## REQUIREMENT A:
Name every street or square that the day-one Rome itinerary mentions.

## PASSAGE:
'''
Day One: First Time in Rome
Take Metro Line B to Colosseo station and step back 2,000 years at the Colosseum (coopculture.it), where gladiators once fought, cheered on by 60,000 spectators. It’s still wildly popular today, but you can avoid the queues by pre-booking a guided tour.
Walk up the Via dei Fori to the entrance of the Forum and the Palatine Hill, the most famous of Rome’s seven hills. This was the ancient city where Roman high society lived. You might recognise a name or two from your history lessons – the House of Augustus still has the colourful mosaics that decorated the walls when the emperor lived there.
The Piazza Venezia is Rome’s central hub, famous for its Il Vittoriano monument, nicknamed ‘The Wedding Cake’. It’s worth seven euros to go up to the top in the glass lift – but the 360° view makes for the best photo opportunity. By now you’ll be peckish, so make like the locals and grab a pizza al taglio – a slice to go – and an ice-cream. Gelati are an art form in Rome, and at Flor (gelatiflor.com), in the Via Cavour, you’ll get the real deal.
'''
## DATASET CONTENT:
'''
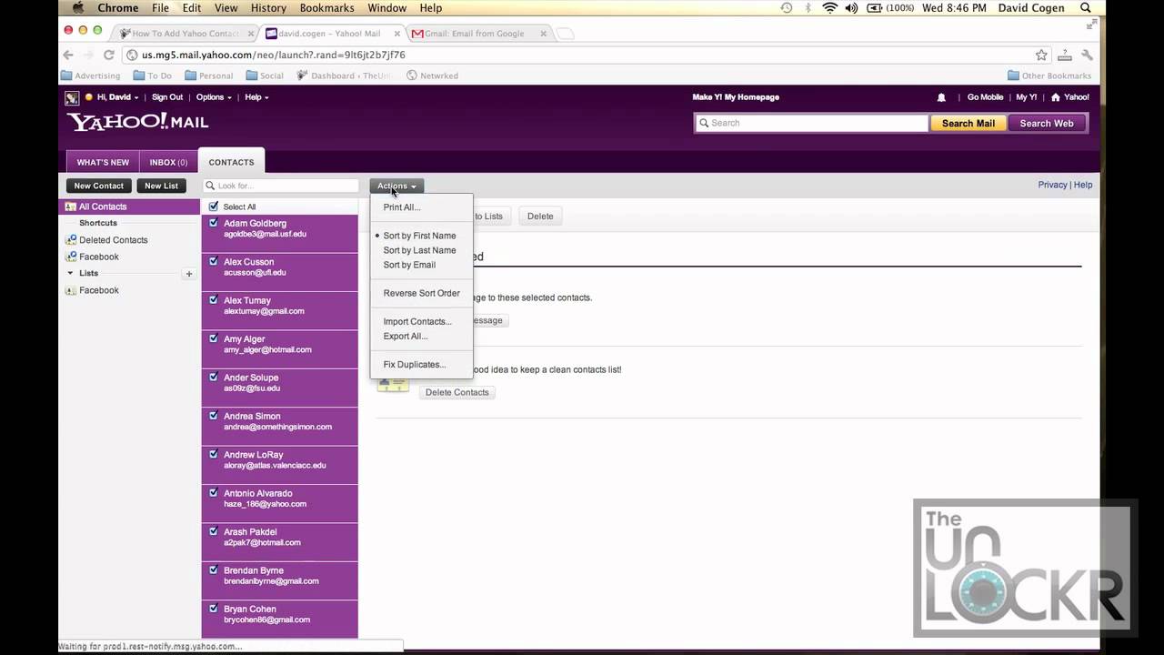Screen dimensions: 1164x655
Task: Toggle the Select All checkbox
Action: 213,207
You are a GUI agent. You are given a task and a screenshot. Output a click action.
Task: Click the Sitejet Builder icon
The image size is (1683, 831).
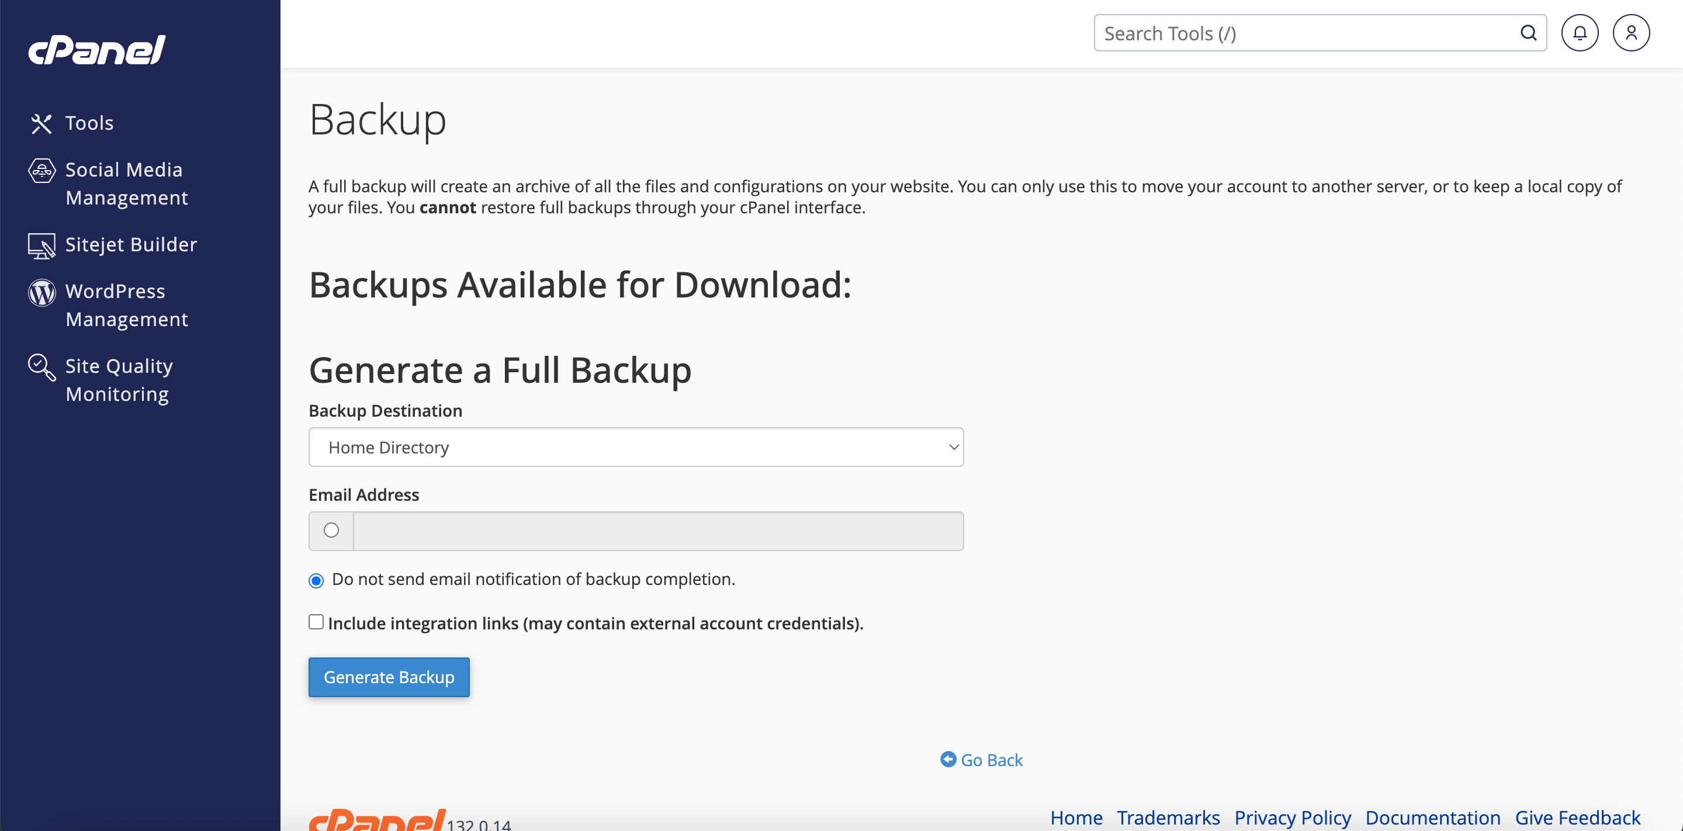(x=41, y=246)
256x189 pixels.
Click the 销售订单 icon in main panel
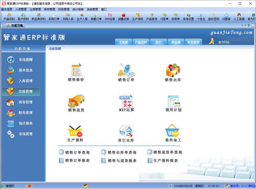126,70
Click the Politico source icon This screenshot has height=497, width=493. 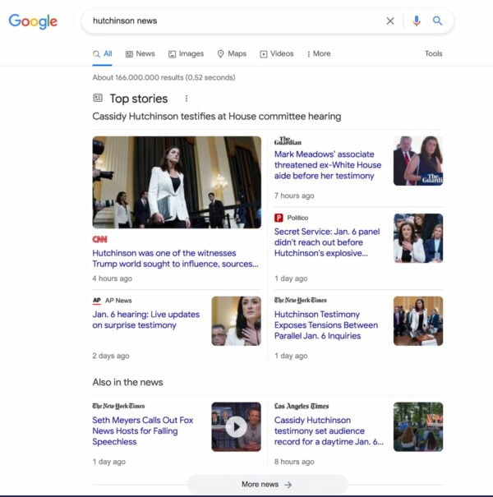(x=279, y=218)
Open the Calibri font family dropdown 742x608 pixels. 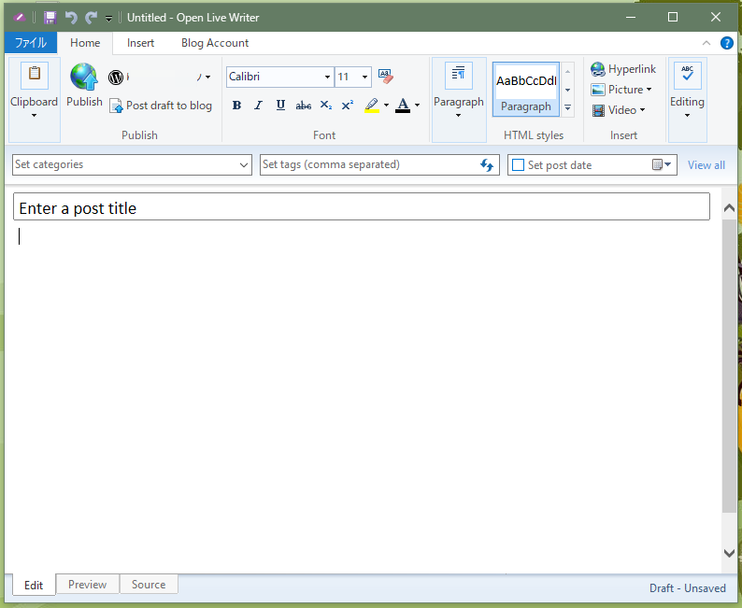pos(327,78)
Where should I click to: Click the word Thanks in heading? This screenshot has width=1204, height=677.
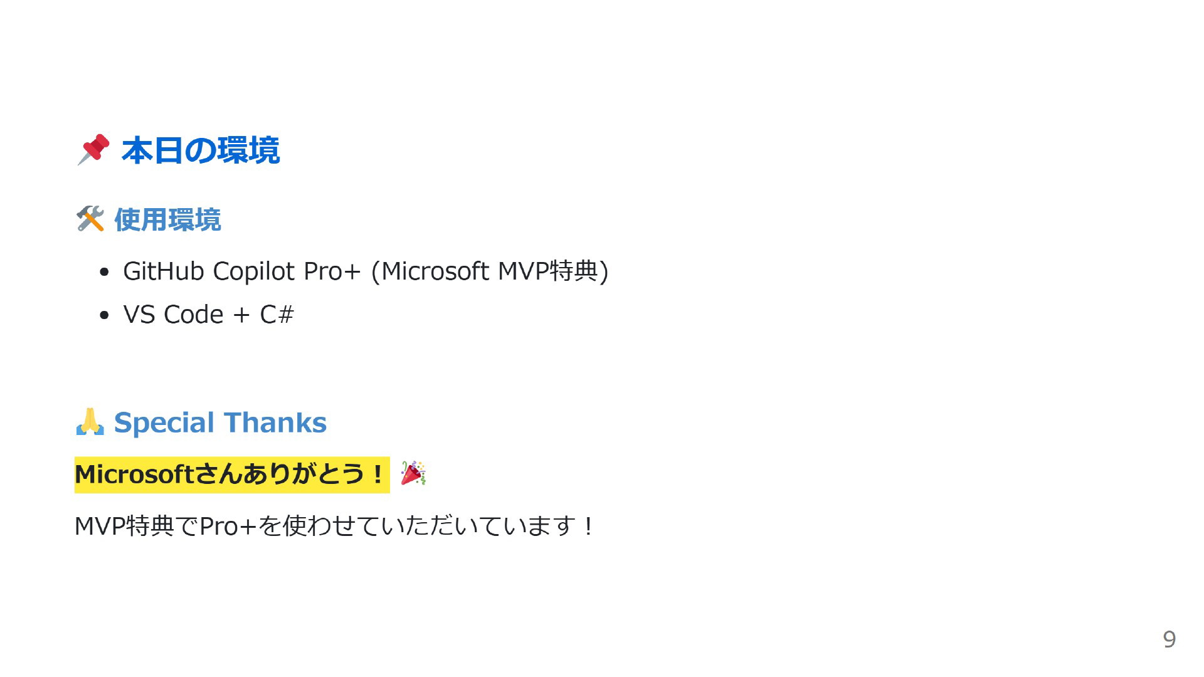tap(275, 422)
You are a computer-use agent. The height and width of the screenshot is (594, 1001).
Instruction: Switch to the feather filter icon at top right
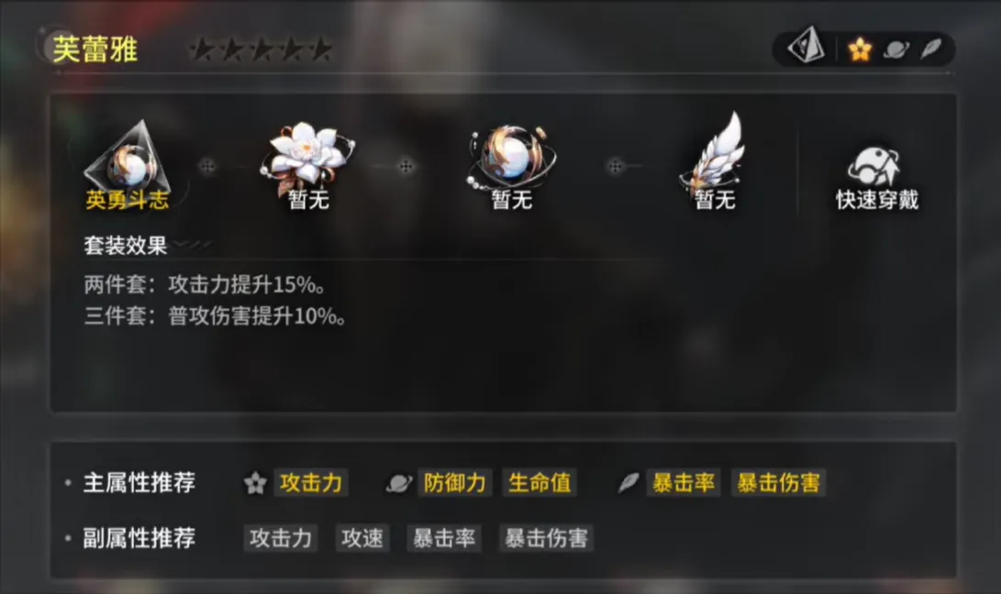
'''
## REQUIREMENT B:
Quote the part of the records that opens with the line containing "Where should I" and closes at the end of the records, both ends included. Omit the pictures.

## EXPECTED OUTPUT A:
Via dei Fori
Piazza Venezia
Via Cavour

## EXPECTED OUTPUT B:
Where should I click to: Click the word Thanks in heading? This screenshot has width=1204, height=677.
tap(275, 422)
You are a computer-use agent. The height and width of the screenshot is (594, 1001).
Instruction: Switch to the feather filter icon at top right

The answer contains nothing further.